Generalized Additive Models: Some Applications
本文介绍了广义可加模型,它扩展了广义线性模型,允许响应变量与预测变量之间通过非参数平滑函数建立关系。作者使用局部评分算法估计这些函数,并通过协方差分析和逻辑回归两个实例展示其应用,同时提供了推断工具来评估估计函数的相关性和显著性。
Abstract Generalized additive models have the form η(x) = α + σ fj (x j ), where η might be the regression function in a multiple regression or the logistic transformation of the posterior probability Pr(y = 1 | x) in a logistic regression. In fact, these models generalize the whole family of generalized linear models η(x) = β′x, where η(x) = g(μ(x)) is some transformation of the regression function. We use the local scoring algorithm to estimate the functions fj (xj ) nonparametrically, using a scatterplot smoother as a building block. We demonstrate the models in two different analyses: a nonparametric analysis of covariance and a logistic regression. The procedure can be used as a diagnostic tool for identifying parametric transformations of the covariates in a standard linear analysis.
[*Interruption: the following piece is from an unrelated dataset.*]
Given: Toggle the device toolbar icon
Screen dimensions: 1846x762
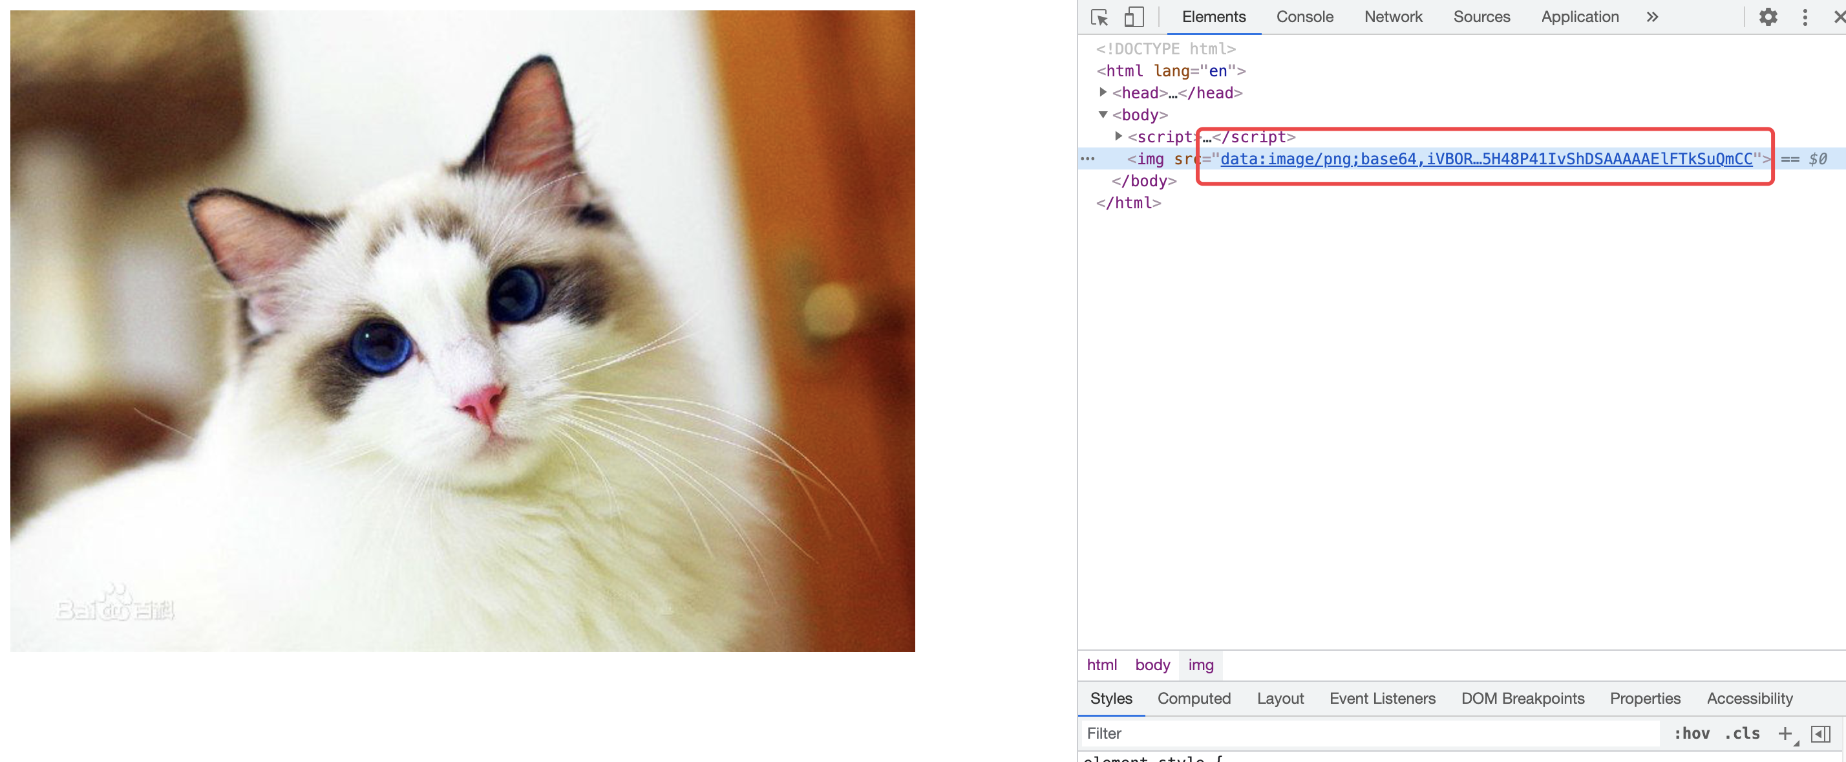Looking at the screenshot, I should coord(1133,17).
A variety of inferential tools have been developed to aid the analyst in assessing the relevance and significance of the estimated functions: these include confidence curves, degrees of freedom estimates, and approximate hypothesis tests. The local scoring algorithm is analogous to the iterative reweighted least squares algorithm for solving likelihood and nonlinear regression equations. At each iteration, an adjusted dependent variable is formed and an additive regression model is fit using the backfitting algorithm. The backfitting algorithm cycles through the variables and estimates each coordinated function by smoothing the partial residuals.